Entries on where items appear:
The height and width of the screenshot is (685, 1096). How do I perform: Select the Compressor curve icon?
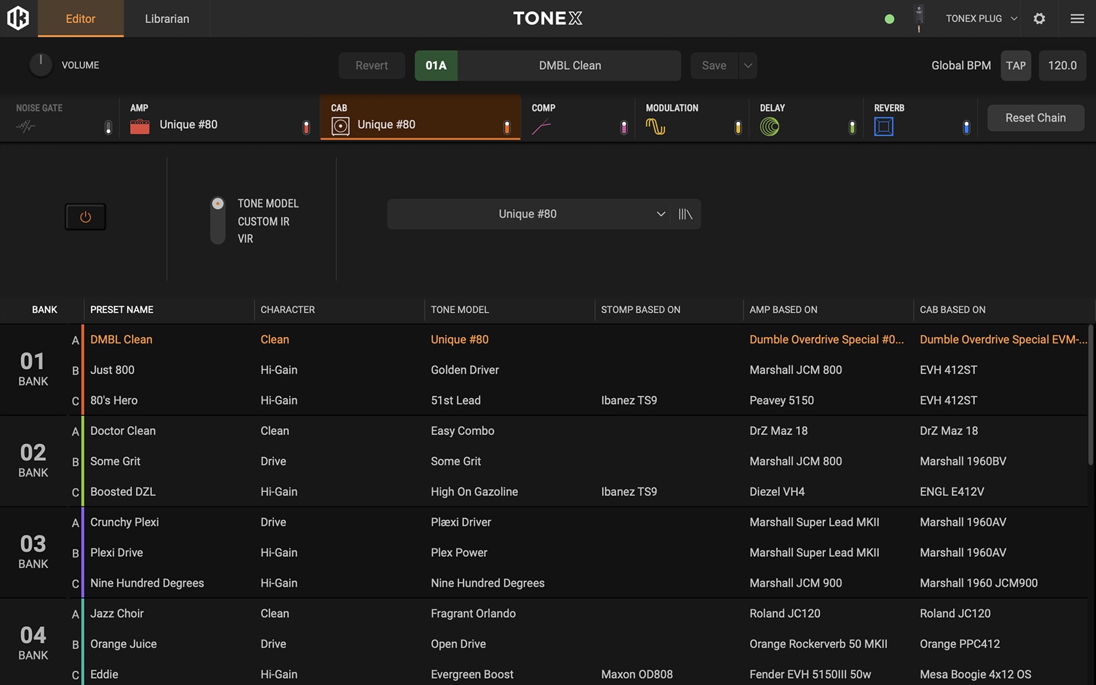(541, 126)
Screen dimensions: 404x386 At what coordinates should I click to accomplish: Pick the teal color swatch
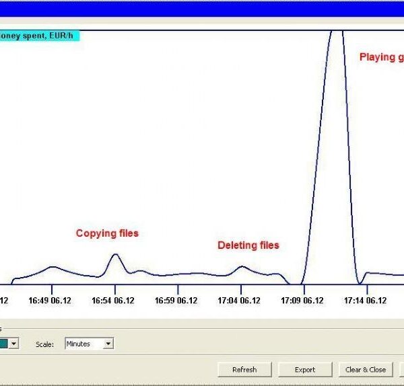click(x=3, y=344)
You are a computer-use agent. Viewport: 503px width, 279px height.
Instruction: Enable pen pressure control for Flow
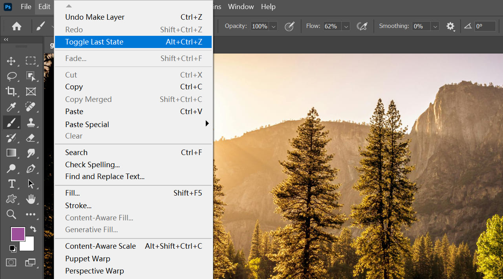pyautogui.click(x=362, y=26)

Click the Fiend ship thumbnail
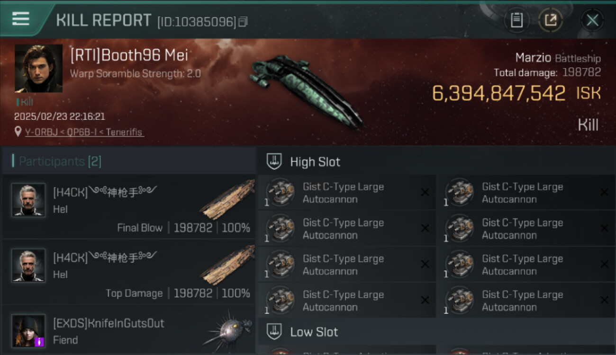coord(227,331)
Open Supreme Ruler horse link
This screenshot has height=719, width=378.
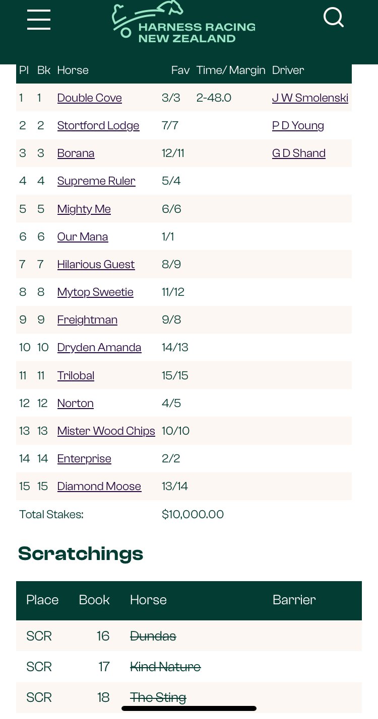tap(96, 181)
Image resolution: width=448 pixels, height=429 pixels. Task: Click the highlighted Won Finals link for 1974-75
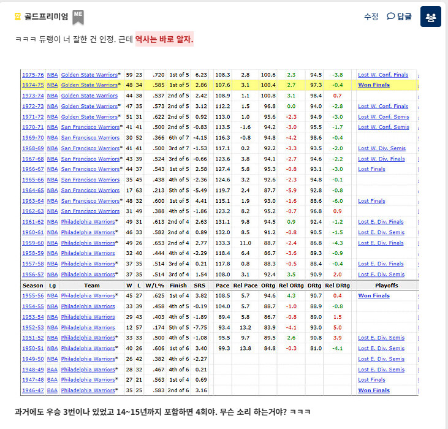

Exercise brief:
Please pick out every line of the records above that contains the word "screenshot", treating uppercase and lowercase as different.

Written response:
The height and width of the screenshot is (685, 1096). How do I perform: Select the Compressor curve icon?
This screenshot has height=719, width=378.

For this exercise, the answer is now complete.